The power in this book is the way we see the relationship through Vanessa’s troubled and not-so-reliable eyes, and yet as a reader we can also see exactly how he manipulates her.  We experience the way he gets in her head.

This story is not just about what happened to Vanessa in a single year, it’s about the way it impacted everything she feels about herself and others.  I know some readers found this book too long, and there are parts in the middle that feel a bit long, but I didn’t mind the length.  I think this book needed to be drawn out in order to really show how this relationship impacted many years of Vanessa’s life.  I also thought it was important to show how Vanessa’s relationship with Strane prevents her from building meaningful relationships with anyone else in her life.  

This is a book that will have you asking yourself over and over again – what does it mean to be a victim?  How do you heal when you love your abuser?  Do victims of sexual abuse have a responsibility to come forward?  

Two things detracted just a little bit – I had trouble following the Taylor storyline at times.  And I found it a bit clunky when it talks about the “Me Too” movement, which I think is because the author had worked on this book for many years and needed to react to recent events.   

I appreciated Russell’s use of various literary references like Nabokov and Sylvia Plath. I’ve read Lolita and found it horrifying, but it also didn’t feel real to me in the way this book did.  I also liked the way Russell brought in pop culture references like Britney Spears and Fiona Apple, to question how much we as a society sexualize girls.    
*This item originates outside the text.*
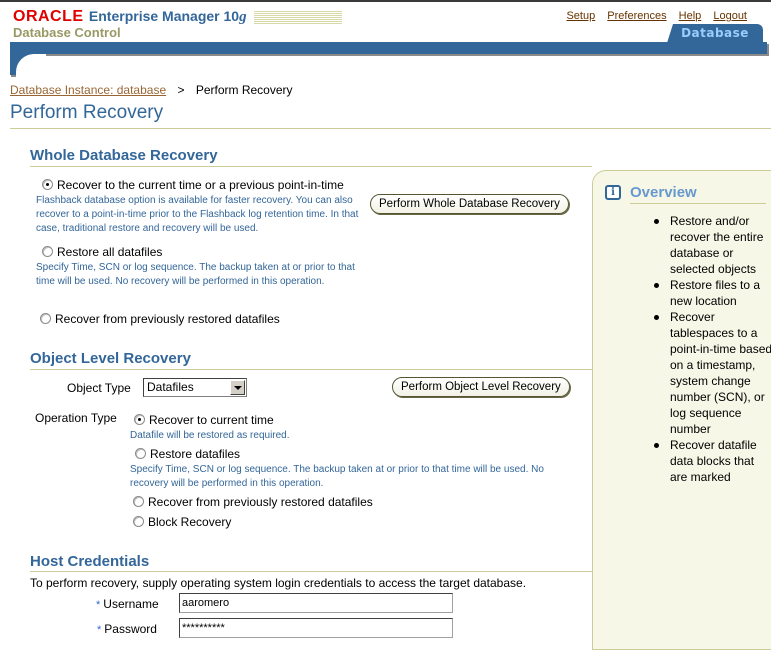 The width and height of the screenshot is (771, 650). What do you see at coordinates (90, 562) in the screenshot?
I see `host-credentials-heading: Host Credentials` at bounding box center [90, 562].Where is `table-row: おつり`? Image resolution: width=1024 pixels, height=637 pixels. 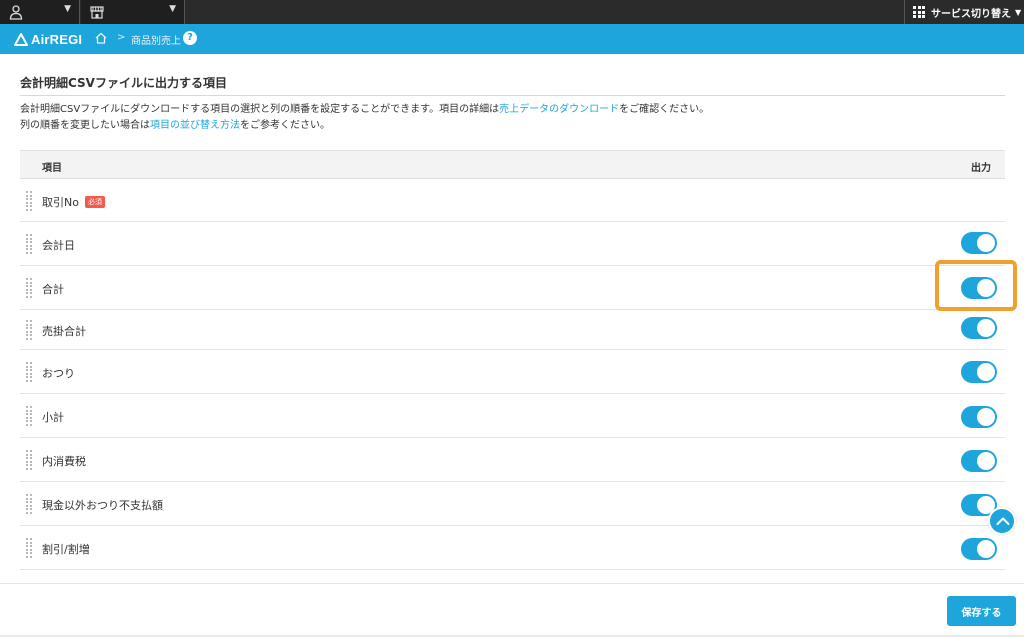 table-row: おつり is located at coordinates (512, 372).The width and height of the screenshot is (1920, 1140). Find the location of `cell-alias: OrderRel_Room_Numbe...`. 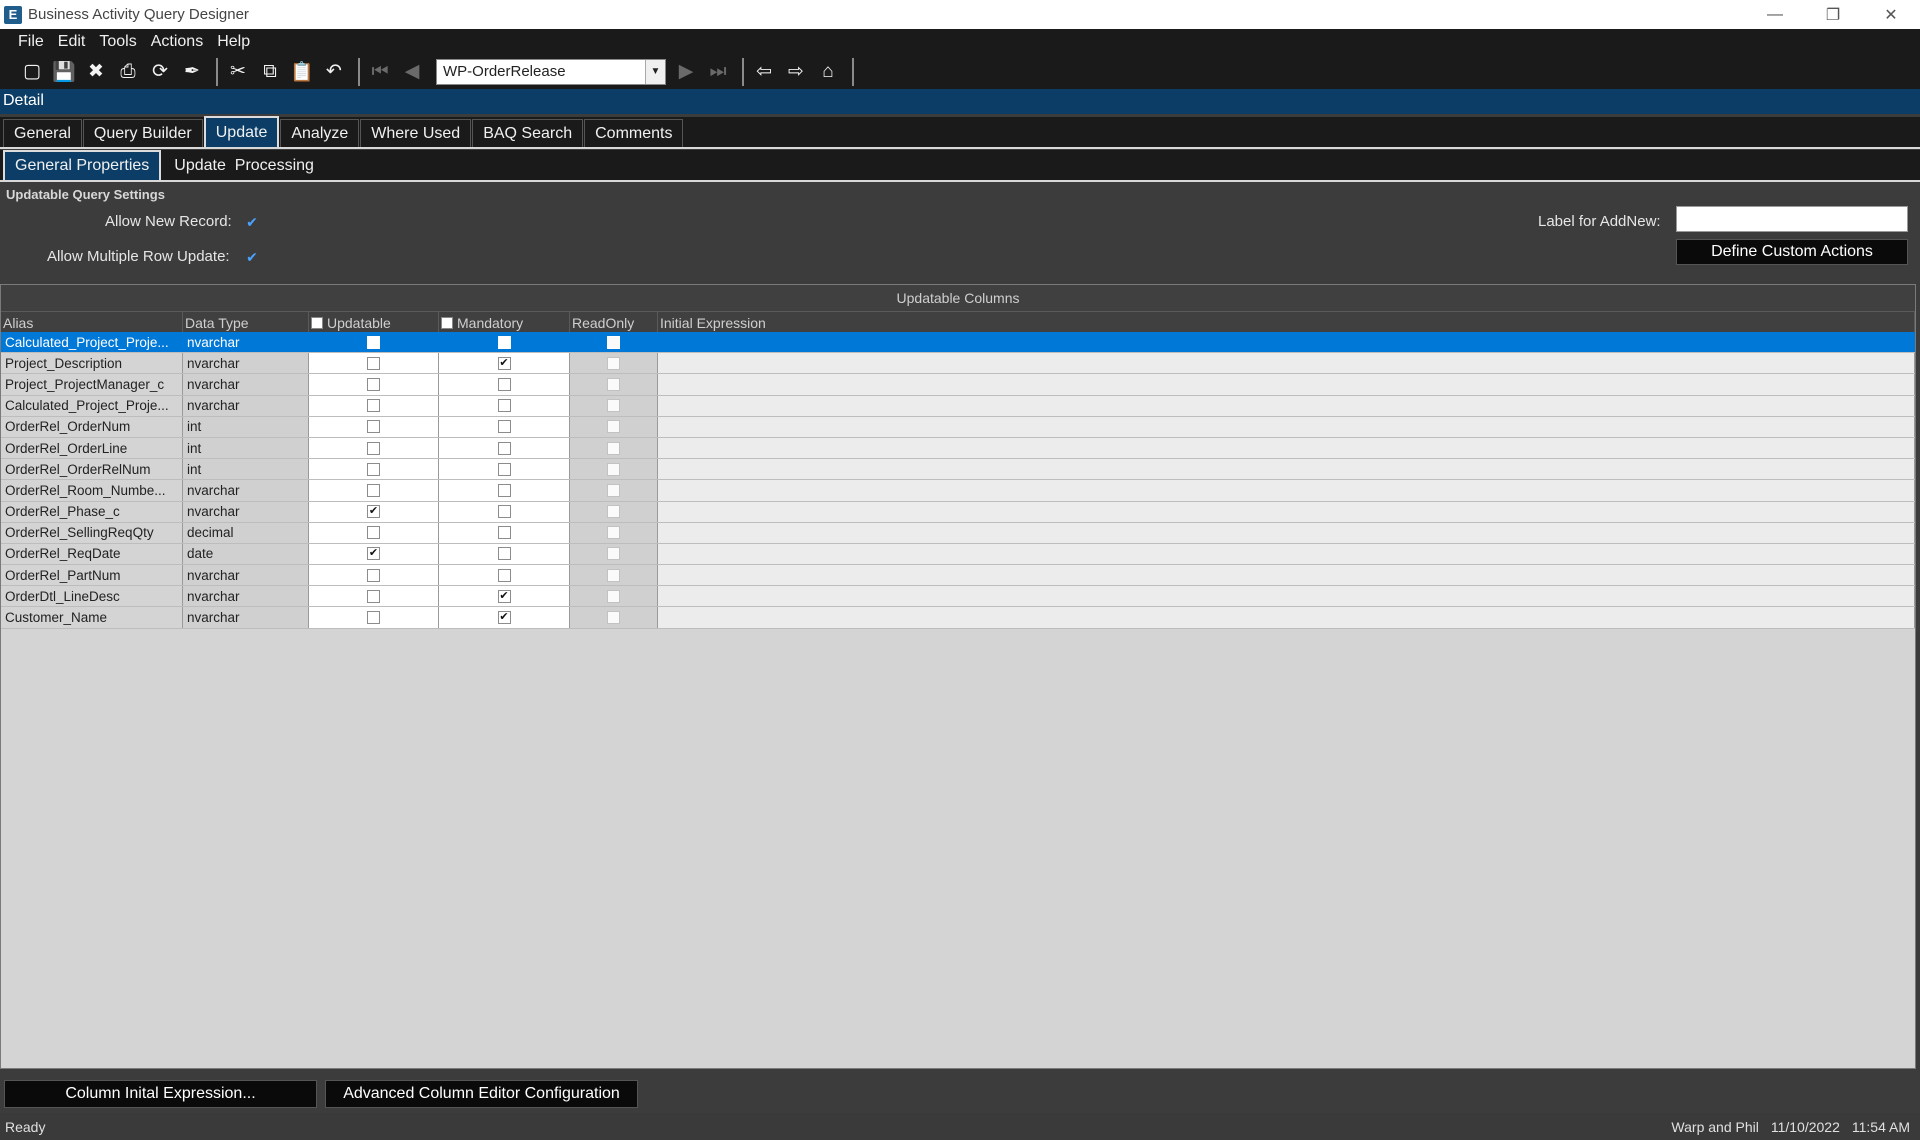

This is the sort of introspective, emotional novel that worked really well as an audiobook, and I thought the narrator was excellent, giving Vanessa’s voice different characteristics as a teen and as an adult, and giving Strane a distinctive voice.  

Vanessa isn’t a likable character, but I certainly found her a sympathetic one.  I was surprised to find that when I finished this book, I missed her. She’s a character, like Emma in Louise O’Neill’s Asking For It, that I won’t be forgetting any time soon.